Editor’s Note: The June 2022 issue highlights the three ecumenical chaplaincies supported by the Diocese of Niagara at Brock University, McMaster University, and the University of Guelph. This piece is one of three in the series, entitled “Spiritual Care for the Inquiring Mind: Spotlight on Our Ecumenical Chaplancies”. Our contributors highlight the challenges—and blessings—of student ministry during the pandemic. Click here for more information on these chaplaincies and ways for you to support them.
When I am asked if chaplaincy has struggled with sustainability issues in a place of higher learning over the past two years (i.e., through the pandemic), the short answer is, yes!
Insofar as local communities of faith (and generous individuals) have had their financials impacted by the pandemic, inevitably chaplaincies at universities like McMaster, where “I live and love and have my being,” are affected.
When asked if the work of spiritual care at a university has been dampened or deterred or deemed “unessential” as a result of the pandemic, my answer is equally simple: “I have not been wanting for work, in the least!”
Sustainability impacted? Yes! Spiritually impactful? Yes!
Requests for one-to-one appointments, desire for programing that is simple but meaningful, and appeals—despite covid restrictions—to be of service in the community are all on the increase within our Chaplaincy Centre, in both volume and events, whether in-person or online.
As a place of spiritual care (a place where inclusion, non-judgmentalism, and holistic compassion are the standard), the values we say we believed in before the pandemic have only been reinforced as a result of the pandemic.
The kinds of principles to which I refer range anywhere from “wherever two or three are gathered,” the Spirit is in our midst; to the belief that the Spirit is not confined by distancing (especially when the coldness of a computer can, instead, become an instrument of grace); to risking (while still respecting safety) what it means to demonstrate solidarity with brothers and sisters who testify that the pandemic has not caused systemic injustice, but rather the pandemic has revealed long-standing systemic injustice.
At McMaster, our chaplaincy has not only continued to be ecumenical, welcoming and allying with any and all we can, but we have also aspired to be egalitarian—socially conscious of the need to be reminded that the essence of our existence, and co-existence, is love.
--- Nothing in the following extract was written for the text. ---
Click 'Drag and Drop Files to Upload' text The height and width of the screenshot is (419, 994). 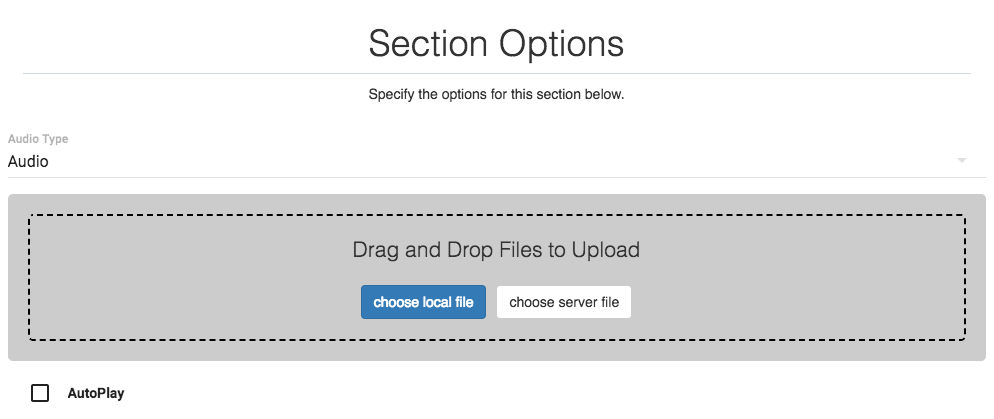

What’s more, if this were not our attitude and outlook, then not only would we be minimizing the integrity of the gospel, but we would be dismissive of the dignity of all people with whom we say we want to enter into authentic relationships.
One of my favourite moments (that I live for) in any program we offer, but especially our weekly “soup and selah” (where we serve hot vegan, kosher, and halal soup made from vegetables produced in local community gardens in the middle of the busiest square on campus, in the middle of the day, in the middle of the week) is when a student actually pauses to say “thank you”—or better still, asks, “So why are you doing this?”
In the question, never mind the answer, is the stuff of curiosity, yes; but also, the desire to discover that there is genuine, no-strings-attached care in this world that isn’t naïve about injustice, nor in denial about life’s complexities, and says by its very presence that love is always better than selfishness and indifference.
The secret to spiritual care in an institution of higher learning is not gimmicks or out-thinking young adults. It is actually caring about what you are doing, and why—which in turn allows the young people around you to take care of themselves (and others) and know why.
If spiritual care is not about this, then it is not about anything.
Love in the time of a pandemic is the same as love at any other time. Except the gift of a pandemic (or any crisis) is the recognition that nothing matters more than love.